IRAN: Khamenei’s Attempt for Unity End up With a Divided Hardline Faction

IRAN: Khamenei’s Attempt for Unity End up With a Divided Hardline Faction

Written by Sedighe Shahrokhi

In March 2020, during the regime’s sham parliamentary elections, the Guardian Council began to sideline the so-called “reformist” faction in accordance with Supreme Leader Ali Khamenei’s orders. Khamenei wanted a parliament full of undisputed loyalists to pave the way for a major purge in the presidential election in 2021, during which he sought to install a “young Hezbollahi government.”

In June 2021, the Guardian Council disqualified even Khamenei’s senior advisor, Ali Larijani, and then-vice president Eshagh Jahangiri, to ensure that then-Judiciary Chief Ebrahim Raisi could secure the presidency.

The explosive state of society had sounded all the alarm bells for Khamenei. He knew that the slightest rift at the top could cause a swift crackdown of looming uprisings. Warnings were given in advance that “officials should avoid destroying unity and unanimity” because the result would be the “fragmentation” of the entire system in the face of a population yearning for change.

It has now been five months since Raisi and his handpicked administration were installed to symbolize the “unification” of the entire establishment. But mounting crises are exposing widening cracks. Members of parliament attack Raisi’s cabinet every time a minister is summoned, warning the president about the consequences of his empty promises, increasing poverty, and the growing threat of a social explosion. The intensity of the infighting has reached a boiling point, forcing Khamenei to call the parties out in his speech in Qom on January 9. He warned the parliament and the government against “division” and “confrontation”.

It is clear that the intensity of the conflict is so serious that Khamenei’s behind-the-scenes efforts to contain it have gone unanswered, and now the helpless Supreme Leader has been forced to accept the scandal and the extensive associated losses, while publicly announcing the existence of a variety of “fronts” within his own faction.

One manifestation of this “division” and “confrontation” has emerged in connection with the Vienna talks. Ten months have passed since talks began but there is no realistic prospect of reviving the nuclear deal known as the JCPOA or lifting the sanctions.

There are now two major camps at loggerheads.

One camp includes the parliament speaker, Mohammad Bagher Qalibaf; presidential deputy for economic affairs, Mohsen Rezaei; the supreme leader’s senior advisor, Ali Akbar Velayati; and, other government officials.
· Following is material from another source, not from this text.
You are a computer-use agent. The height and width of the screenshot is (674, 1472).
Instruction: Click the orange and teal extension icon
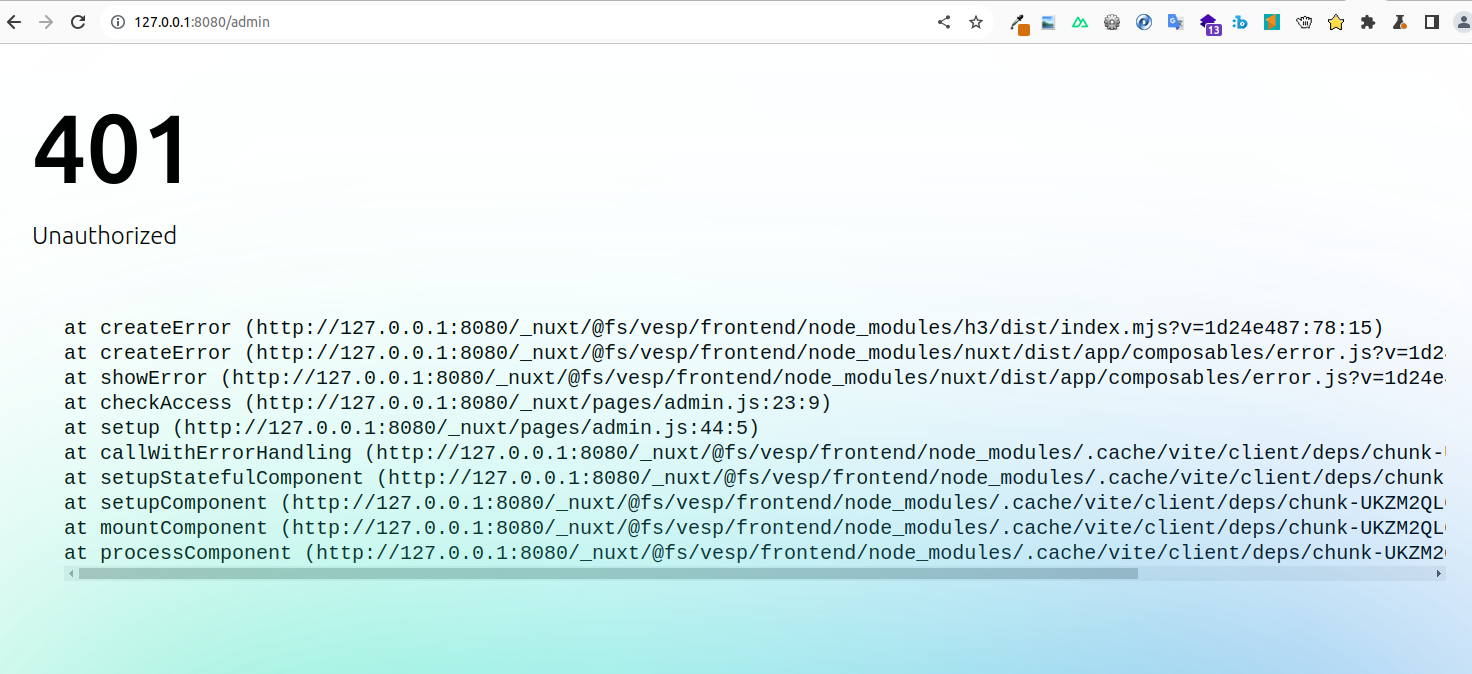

They emphasize that the economic suffocation and the severity of the danger of a social explosion have reached a critical mass and that there is no other way for the system but to “interact with the world” while submitting to the will of world powers.

The other camp is comprised of figures like Ahmad Alamolhoda, father-in-law of Ebrahim Raisi and Khamenei’s representative in Mashhad, along with Hossein Shariyatmadari, the editor in chief of the Kayhan daily, as well as some other ultraconservative voices who are said to be led by Mojtaba Khamenei, the Supreme Leader’s eldest son. They say that the explosive state of society is very serious and accepting the P4+1 terms will not solve the problem, but rather it will accelerate the regime’s disintegration. They add that such an outcome would aggravate the regime’s weakened position while encouraging the regime’s opponents and paving the way for enormous social unrest.

Ali Khamenei, who usually tries to appear non-partisan and avoids taking clear stances that might backfire, was forced to come out of hiding and instruct his own faction to avoid further antagonizing other factions. But as the regime is facing an increasingly united international community, a more unified Middle East region, and an all-time high determination of a restive society to bring about change, it’s just a matter of when, rather than if, the regime will ultimately collapse and be overthrown.